[Selected excerpt — start]

T.C. Weber reminds us that this whole standardized testing thing is a bit of a charade. The only people who really benefit are politicians and bureaucrats.
The test is given in April, yet results don’t arrive until mid-September, way past time to impact students. Students are robbed of valuable instructional time to administer tests, and research has widely shown that the tests typically reflect socio-economic conditions. On top of it all, wide-scale standardized testing is an expensive proposition.
Big testing is a big business.
As a business, those that cashed the checks from the state education departments and individual school districts were undoubtedly aware that it couldn’t last forever. When sales of supplementary materials began drying up, new products were developed. They milked an old cow in one barn while raising a calf in the other.
Hence the development and increased implementation of screeners (assessments).
In Tennessee, screeners have been in place for quite some time as part of RTI legislation. All districts have long been required to administer a screener in math and English/Language Arts to students 3x a year. In the past, the districts set the assessment calendar and didn’t share the data. This year, that changed.

[Selected excerpt — finish]
[Data supplied — start]

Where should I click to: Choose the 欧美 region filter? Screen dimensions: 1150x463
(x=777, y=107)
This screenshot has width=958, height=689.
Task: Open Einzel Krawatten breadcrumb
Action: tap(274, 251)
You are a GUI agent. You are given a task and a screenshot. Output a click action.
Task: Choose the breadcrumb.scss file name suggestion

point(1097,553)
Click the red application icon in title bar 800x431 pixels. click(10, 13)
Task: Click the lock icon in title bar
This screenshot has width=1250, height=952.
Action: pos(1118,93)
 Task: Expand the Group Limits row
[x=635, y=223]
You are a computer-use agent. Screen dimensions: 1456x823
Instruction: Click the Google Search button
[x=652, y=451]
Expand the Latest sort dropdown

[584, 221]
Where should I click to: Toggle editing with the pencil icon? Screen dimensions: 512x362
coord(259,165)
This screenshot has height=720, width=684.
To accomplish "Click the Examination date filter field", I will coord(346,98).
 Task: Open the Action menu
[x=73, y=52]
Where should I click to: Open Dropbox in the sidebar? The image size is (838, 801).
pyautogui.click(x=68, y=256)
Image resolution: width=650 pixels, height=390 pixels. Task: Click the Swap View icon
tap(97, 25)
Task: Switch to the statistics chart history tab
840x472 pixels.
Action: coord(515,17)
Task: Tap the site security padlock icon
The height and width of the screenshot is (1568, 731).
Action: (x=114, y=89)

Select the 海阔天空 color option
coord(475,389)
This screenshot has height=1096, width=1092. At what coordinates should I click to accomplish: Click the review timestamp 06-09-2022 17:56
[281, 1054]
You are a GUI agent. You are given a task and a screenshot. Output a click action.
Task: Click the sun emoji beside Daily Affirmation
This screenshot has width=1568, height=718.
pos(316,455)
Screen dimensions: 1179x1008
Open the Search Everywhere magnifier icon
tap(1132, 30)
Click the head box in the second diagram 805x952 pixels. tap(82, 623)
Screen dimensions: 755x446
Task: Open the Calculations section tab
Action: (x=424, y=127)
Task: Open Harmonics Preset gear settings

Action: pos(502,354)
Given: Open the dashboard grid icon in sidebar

[Data supplied — finish]

§ **Activity**
Answer these from the piece on standardized testing:
1. In what month is the test given, and when do results arrive?
2. In Tennessee, how many times a year must districts give a screener in math and English/Language Arts?
3. Screeners in Tennessee have been in place as part of what legislation?

§ **Response to the task**
1. The test is given in April, and results arrive in mid-September.
2. Three times a year.
3. RTI legislation.